▶ _PROBLEM DESCRIPTION_
List every line below containing "Given".

Stored data
++++++
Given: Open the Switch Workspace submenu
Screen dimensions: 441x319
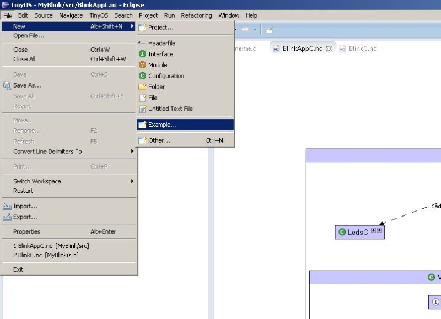Looking at the screenshot, I should [36, 181].
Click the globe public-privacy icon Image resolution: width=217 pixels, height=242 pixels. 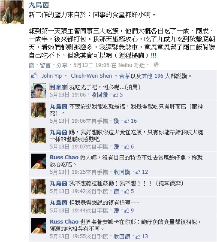[x=156, y=64]
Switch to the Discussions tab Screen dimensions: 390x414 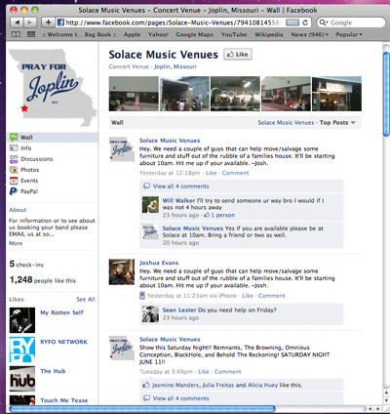click(36, 159)
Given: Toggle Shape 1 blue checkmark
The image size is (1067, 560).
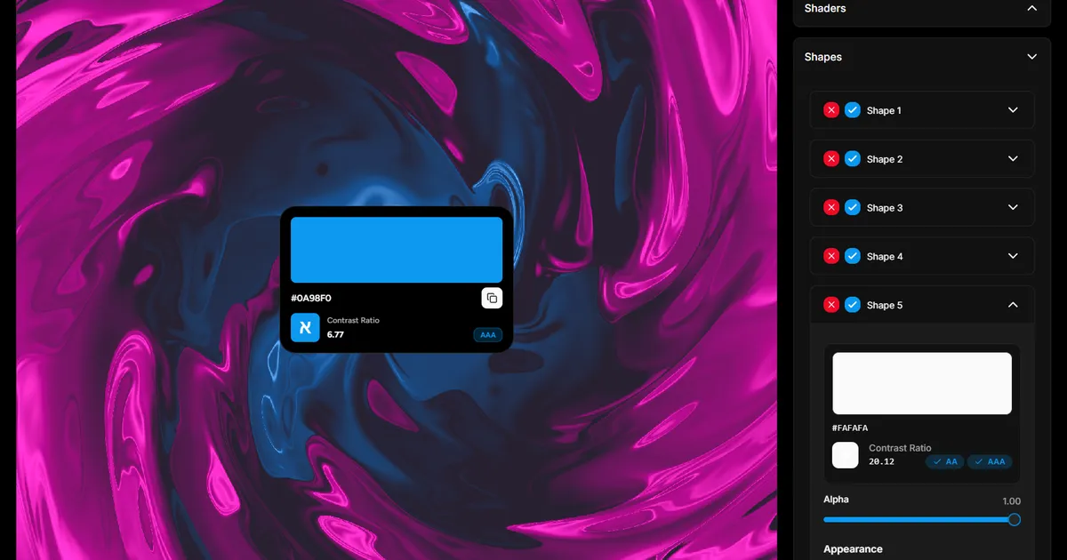Looking at the screenshot, I should click(x=853, y=110).
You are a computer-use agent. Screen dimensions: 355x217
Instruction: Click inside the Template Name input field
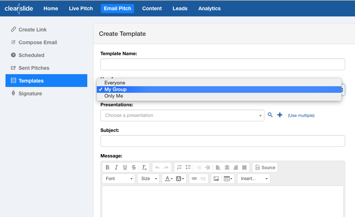point(222,64)
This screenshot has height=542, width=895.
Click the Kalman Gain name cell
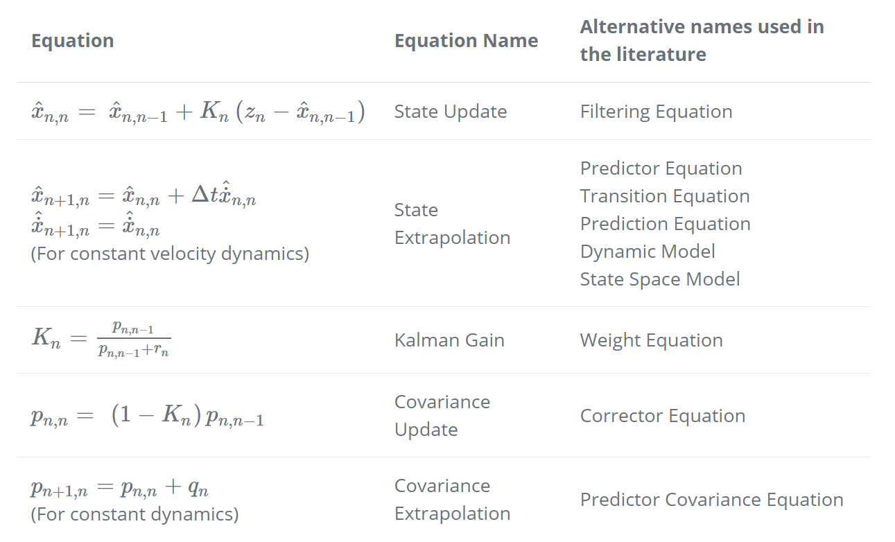(449, 340)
++++++
▶ _SOLUTION TO THIS TASK_
Given: Open the Switch Workspace submenu
Given: Toggle Shape 1 blue checkmark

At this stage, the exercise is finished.